Job item
Rewrite the items below so that "Locate an element on the screen" becomes "Find an element on the screen" everywhere it occurs, and keep everything else the same.
### Material for the task ###
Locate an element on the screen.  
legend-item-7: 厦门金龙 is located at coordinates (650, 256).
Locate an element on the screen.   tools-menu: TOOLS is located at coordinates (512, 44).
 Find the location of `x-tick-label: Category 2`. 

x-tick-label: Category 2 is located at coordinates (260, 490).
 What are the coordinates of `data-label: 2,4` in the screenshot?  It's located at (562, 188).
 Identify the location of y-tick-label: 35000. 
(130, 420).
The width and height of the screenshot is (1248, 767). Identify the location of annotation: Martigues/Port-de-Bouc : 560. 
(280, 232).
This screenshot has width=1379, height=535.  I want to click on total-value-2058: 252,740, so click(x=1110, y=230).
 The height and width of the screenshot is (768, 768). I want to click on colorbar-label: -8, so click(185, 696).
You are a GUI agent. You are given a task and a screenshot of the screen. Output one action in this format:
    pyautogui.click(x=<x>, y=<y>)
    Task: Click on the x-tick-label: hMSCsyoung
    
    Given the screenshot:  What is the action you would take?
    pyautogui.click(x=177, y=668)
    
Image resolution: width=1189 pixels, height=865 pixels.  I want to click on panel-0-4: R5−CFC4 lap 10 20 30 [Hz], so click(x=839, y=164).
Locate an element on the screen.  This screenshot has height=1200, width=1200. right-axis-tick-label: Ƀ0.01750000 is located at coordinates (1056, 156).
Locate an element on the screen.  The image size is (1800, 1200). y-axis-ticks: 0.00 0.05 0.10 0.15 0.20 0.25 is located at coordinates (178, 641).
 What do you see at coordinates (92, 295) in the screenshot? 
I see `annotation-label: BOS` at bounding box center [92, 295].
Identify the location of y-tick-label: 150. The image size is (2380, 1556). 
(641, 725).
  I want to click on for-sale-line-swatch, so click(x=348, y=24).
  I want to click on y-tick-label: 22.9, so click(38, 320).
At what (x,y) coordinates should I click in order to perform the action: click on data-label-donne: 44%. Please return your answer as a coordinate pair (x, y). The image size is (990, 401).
###
Worked solution
Find an element on the screen.  
legend-item-7: 厦门金龙 is located at coordinates (650, 256).
Find an element on the screen.   tools-menu: TOOLS is located at coordinates (512, 44).
 Find the location of `x-tick-label: Category 2`. 

x-tick-label: Category 2 is located at coordinates (260, 490).
 What are the coordinates of `data-label: 2,4` in the screenshot?  It's located at (562, 188).
 Identify the location of y-tick-label: 35000. 
(130, 420).
The width and height of the screenshot is (1248, 767). Identify the location of annotation: Martigues/Port-de-Bouc : 560. 
(280, 232).
This screenshot has width=1379, height=535.  I want to click on total-value-2058: 252,740, so click(x=1110, y=230).
 The height and width of the screenshot is (768, 768). I want to click on colorbar-label: -8, so click(185, 696).
You are a GUI agent. You are given a task and a screenshot of the screen. Output one action in this format:
    pyautogui.click(x=<x>, y=<y>)
    Task: Click on the x-tick-label: hMSCsyoung
    
    Given the screenshot:  What is the action you would take?
    pyautogui.click(x=177, y=668)
    
Image resolution: width=1189 pixels, height=865 pixels.  I want to click on panel-0-4: R5−CFC4 lap 10 20 30 [Hz], so click(x=839, y=164).
Find an element on the screen.  This screenshot has height=1200, width=1200. right-axis-tick-label: Ƀ0.01750000 is located at coordinates (1056, 156).
Find an element on the screen.  The image size is (1800, 1200). y-axis-ticks: 0.00 0.05 0.10 0.15 0.20 0.25 is located at coordinates (178, 641).
 What do you see at coordinates (92, 295) in the screenshot? 
I see `annotation-label: BOS` at bounding box center [92, 295].
Identify the location of y-tick-label: 150. The image size is (2380, 1556). 
(641, 725).
  I want to click on for-sale-line-swatch, so click(x=348, y=24).
  I want to click on y-tick-label: 22.9, so click(38, 320).
At what (x,y) coordinates should I click in order to perform the action: click on data-label-donne: 44%. Please return your answer as a coordinate pair (x, y). The image size is (990, 401).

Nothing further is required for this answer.